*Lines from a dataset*

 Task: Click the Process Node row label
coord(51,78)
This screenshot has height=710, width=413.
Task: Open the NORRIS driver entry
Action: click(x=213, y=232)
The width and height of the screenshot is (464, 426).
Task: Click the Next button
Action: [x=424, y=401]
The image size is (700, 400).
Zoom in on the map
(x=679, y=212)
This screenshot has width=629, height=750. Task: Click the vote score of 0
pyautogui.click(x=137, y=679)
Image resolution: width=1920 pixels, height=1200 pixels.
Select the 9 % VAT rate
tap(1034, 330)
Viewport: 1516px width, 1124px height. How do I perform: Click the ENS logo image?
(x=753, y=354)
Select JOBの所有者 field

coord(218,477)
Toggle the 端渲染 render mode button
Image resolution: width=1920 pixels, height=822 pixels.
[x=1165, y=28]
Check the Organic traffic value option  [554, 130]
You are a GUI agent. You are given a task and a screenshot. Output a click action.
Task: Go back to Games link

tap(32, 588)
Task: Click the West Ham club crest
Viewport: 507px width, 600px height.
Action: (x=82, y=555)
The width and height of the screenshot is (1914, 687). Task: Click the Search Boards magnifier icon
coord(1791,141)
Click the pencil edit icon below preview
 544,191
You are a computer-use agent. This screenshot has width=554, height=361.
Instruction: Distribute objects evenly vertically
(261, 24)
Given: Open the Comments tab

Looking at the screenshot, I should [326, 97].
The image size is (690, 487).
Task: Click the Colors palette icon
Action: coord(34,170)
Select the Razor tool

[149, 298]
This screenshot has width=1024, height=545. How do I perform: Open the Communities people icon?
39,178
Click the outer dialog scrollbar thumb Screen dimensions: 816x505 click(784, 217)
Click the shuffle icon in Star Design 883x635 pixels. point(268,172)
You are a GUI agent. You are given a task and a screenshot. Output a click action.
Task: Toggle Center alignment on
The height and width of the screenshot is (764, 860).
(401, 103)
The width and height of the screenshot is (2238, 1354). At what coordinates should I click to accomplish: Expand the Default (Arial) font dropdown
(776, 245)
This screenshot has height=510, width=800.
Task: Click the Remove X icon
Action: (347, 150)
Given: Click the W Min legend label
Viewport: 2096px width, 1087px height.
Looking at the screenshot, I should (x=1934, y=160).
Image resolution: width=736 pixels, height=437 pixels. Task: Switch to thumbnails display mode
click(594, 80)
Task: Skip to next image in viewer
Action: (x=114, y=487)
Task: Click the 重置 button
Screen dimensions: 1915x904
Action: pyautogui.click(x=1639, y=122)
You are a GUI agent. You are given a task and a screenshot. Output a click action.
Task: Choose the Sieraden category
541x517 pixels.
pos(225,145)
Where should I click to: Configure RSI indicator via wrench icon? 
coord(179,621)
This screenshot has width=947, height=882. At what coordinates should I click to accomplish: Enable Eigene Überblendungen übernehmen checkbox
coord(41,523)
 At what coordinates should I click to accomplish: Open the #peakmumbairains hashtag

*DIRECTIONS FOR THIS TASK*
Repeat all of the lines above word for word.

*FINAL RESULT*
 Task: Click the Process Node row label
coord(51,78)
This screenshot has height=710, width=413.
Task: Open the NORRIS driver entry
Action: click(x=213, y=232)
The width and height of the screenshot is (464, 426).
Task: Click the Next button
Action: [x=424, y=401]
The image size is (700, 400).
Zoom in on the map
(x=679, y=212)
This screenshot has width=629, height=750. Task: Click the vote score of 0
pyautogui.click(x=137, y=679)
Image resolution: width=1920 pixels, height=1200 pixels.
Select the 9 % VAT rate
tap(1034, 330)
Viewport: 1516px width, 1124px height. How do I perform: Click the ENS logo image?
(x=753, y=354)
Select JOBの所有者 field

coord(218,477)
Toggle the 端渲染 render mode button
Image resolution: width=1920 pixels, height=822 pixels.
[x=1165, y=28]
Check the Organic traffic value option  [554, 130]
You are a GUI agent. You are given a task and a screenshot. Output a click action.
Task: Go back to Games link

tap(32, 588)
Task: Click the West Ham club crest
Viewport: 507px width, 600px height.
Action: (x=82, y=555)
The width and height of the screenshot is (1914, 687). Task: Click the Search Boards magnifier icon
coord(1791,141)
Click the pencil edit icon below preview
 544,191
You are a computer-use agent. This screenshot has width=554, height=361.
Instruction: Distribute objects evenly vertically
(261, 24)
Given: Open the Comments tab

Looking at the screenshot, I should [326, 97].
The image size is (690, 487).
Task: Click the Colors palette icon
Action: coord(34,170)
Select the Razor tool

[149, 298]
This screenshot has width=1024, height=545. How do I perform: Open the Communities people icon?
39,178
Click the outer dialog scrollbar thumb Screen dimensions: 816x505 click(784, 217)
Click the shuffle icon in Star Design 883x635 pixels. point(268,172)
You are a GUI agent. You are given a task and a screenshot. Output a click action.
Task: Toggle Center alignment on
The height and width of the screenshot is (764, 860).
(401, 103)
The width and height of the screenshot is (2238, 1354). At what coordinates should I click to accomplish: Expand the Default (Arial) font dropdown
(776, 245)
This screenshot has height=510, width=800.
Task: Click the Remove X icon
Action: (347, 150)
Given: Click the W Min legend label
Viewport: 2096px width, 1087px height.
Looking at the screenshot, I should (x=1934, y=160).
Image resolution: width=736 pixels, height=437 pixels. Task: Switch to thumbnails display mode
click(594, 80)
Task: Skip to next image in viewer
Action: (x=114, y=487)
Task: Click the 重置 button
Screen dimensions: 1915x904
Action: pyautogui.click(x=1639, y=122)
You are a GUI agent. You are given a task and a screenshot. Output a click action.
Task: Choose the Sieraden category
541x517 pixels.
pos(225,145)
Where should I click to: Configure RSI indicator via wrench icon? 
coord(179,621)
This screenshot has width=947, height=882. At what coordinates should I click to accomplish: Enable Eigene Überblendungen übernehmen checkbox
coord(41,523)
 At what coordinates should I click to accomplish: Open the #peakmumbairains hashtag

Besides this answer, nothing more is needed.